Senza considerarlo espressamente un difetto, né tanto meno un pregio, Keiichiro da un decennio si sta dedicando al concetto di «dividuo», contrapposto a quello di individuo. Il «dividuo» è l'individuo che si parcellizza, si modella, si adegua alle varie relazioni interpersonali, ai contesti e ai periodi. E ovviamente la modernità, con la sua frenesia, accelera e moltiplica questa parata di ruoli e di maschere. Ecco perché nella bibliografia di Dopo lo spettacolo, prima opera di Keiichiro proposta in italiano, troviamo saggi sulla guerra in Iraq e sulla «pulizia etnica» nella ex Jugoslavia, sulla crisi finanziaria originata dai subprime o su Bach.

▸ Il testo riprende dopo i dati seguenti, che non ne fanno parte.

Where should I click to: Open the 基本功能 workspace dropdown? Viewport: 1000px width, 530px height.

Perché a Makino Satoshi e a Komine Yoko, il lui e la lei della storia, non essendo né puri spiriti, né le due metà della mela citate nel mito platonico del Simposio, tocca di vivere, come a tutti noi, da «dividui». Lui, giramondo star della chitarra classica, deve fare i conti con le strategie della sua casa discografica, con l'invadenza dei manager, con gli umori del pubblico, con la malattia del suo maestro... E lei, giornalista di stanza a Parigi, ma inviata in Iraq durante la seconda guerra del Golfo, deve barcamenarsi fra un padre croato, celeberrimo regista cinematografico assente dalla sua vita, e una madre anch'essa lontana, fra un ex amico di gioventù che sta per diventare suo marito e un'amica della quale occuparsi come una sorella maggiore... Lui è baciato, ma anche incatenato, dall'arte, lei è orgogliosa, ma anche appesantita, dalla valenza sociale della sua professione.

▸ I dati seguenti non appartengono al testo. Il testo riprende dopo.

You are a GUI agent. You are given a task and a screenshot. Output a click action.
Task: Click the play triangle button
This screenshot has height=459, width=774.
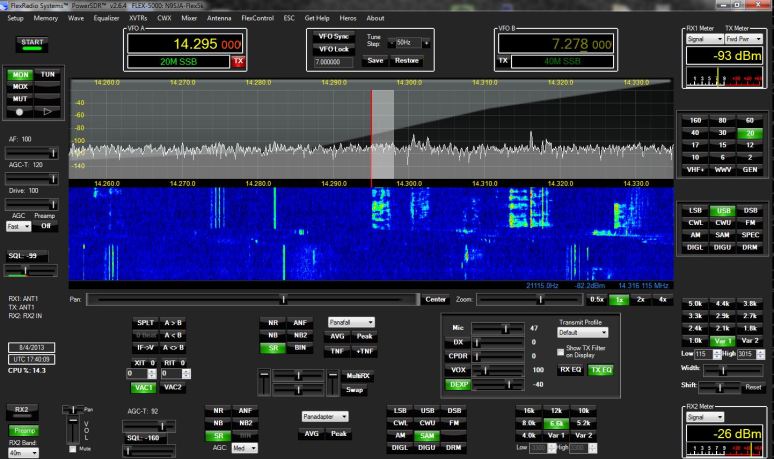pos(47,112)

Il primo incontro, fortuito, avviene nel 2006 dopo un concerto di Satoshi alla Suntory Hall di Tokyo. Qui Keiichiro ci presenta i due protagonisti in purezza, come «individui» al netto del loro essere «dividui». In queste pagine fondative del futuro avvertiamo subito la musica della loro sintonia, come una fuga di Bach contemporaneamente in avanti e all'indietro. «La gioia di essere stata compresa, brillò nel suo sguardo». È fatta, non può non essere amore. Ma è ciò che avviene dopo, nei successivi cinque-sei anni, a far maturare questo legame messo a rischio da tutto, ma che nulla riesce a scalfire. Dal secondo capitolo all'ultimo, è come se l'autore s'impegnasse a scrivere, con l'inchiostro profumato della sua sensibilità guidato sulla pagina dal polso fermo del narratore che tutto sorveglia e piega al proprio volere, una sola frase, «ceci n'est pas un amour». A negare cioè, con il dipanarsi degli eventi divisivi fra Baghdad e Los Angeles, Parigi e New York, Nagasaki e Tokyo, proprio ciò che vuole affermare. Ma ecco le parole rivelatrici della trama, che interpretano la percezione delle cose di Yoko.

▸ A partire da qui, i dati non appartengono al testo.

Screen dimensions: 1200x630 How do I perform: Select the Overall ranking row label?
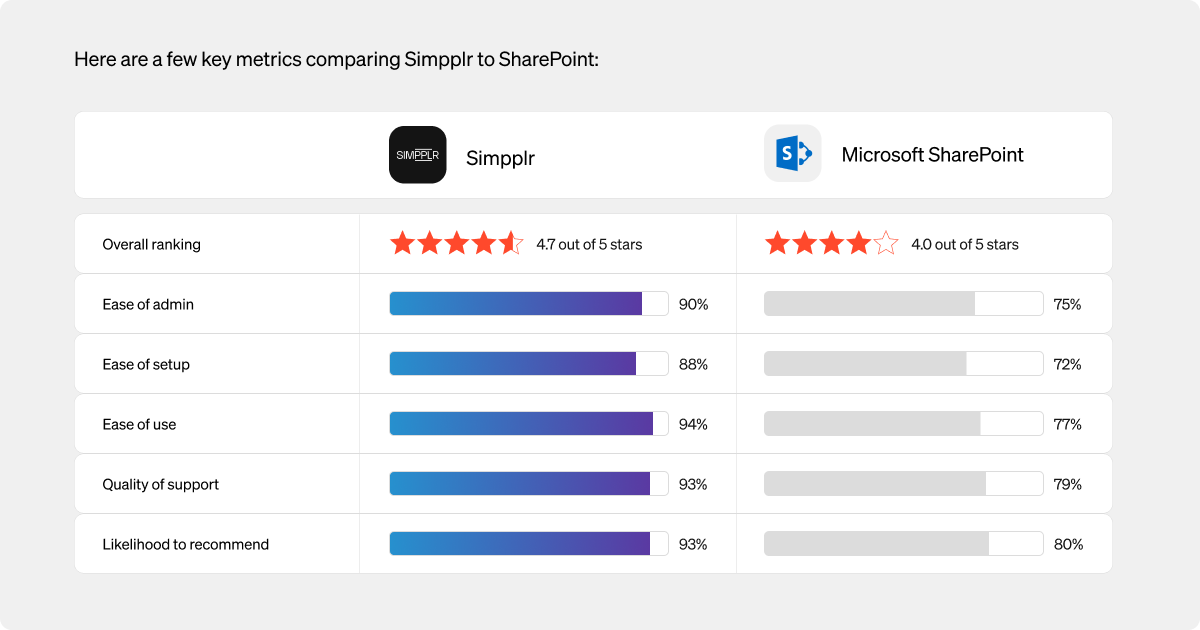pyautogui.click(x=151, y=245)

«E pensò che il labirinto in cui nessuna strada sia senza sbocco, ma ognuna porti a una uscita diversa, sia di gran lunga più crudele di quello in cui i percorsi sbagliati finiscono tutti in un vicolo cieco, per cui bisogna tornare indietro per trovare quello giusto».Come a dire che ogni amore ha la sua strada e il suo modo di non essere per il mondo e di essere soltanto per se stesso.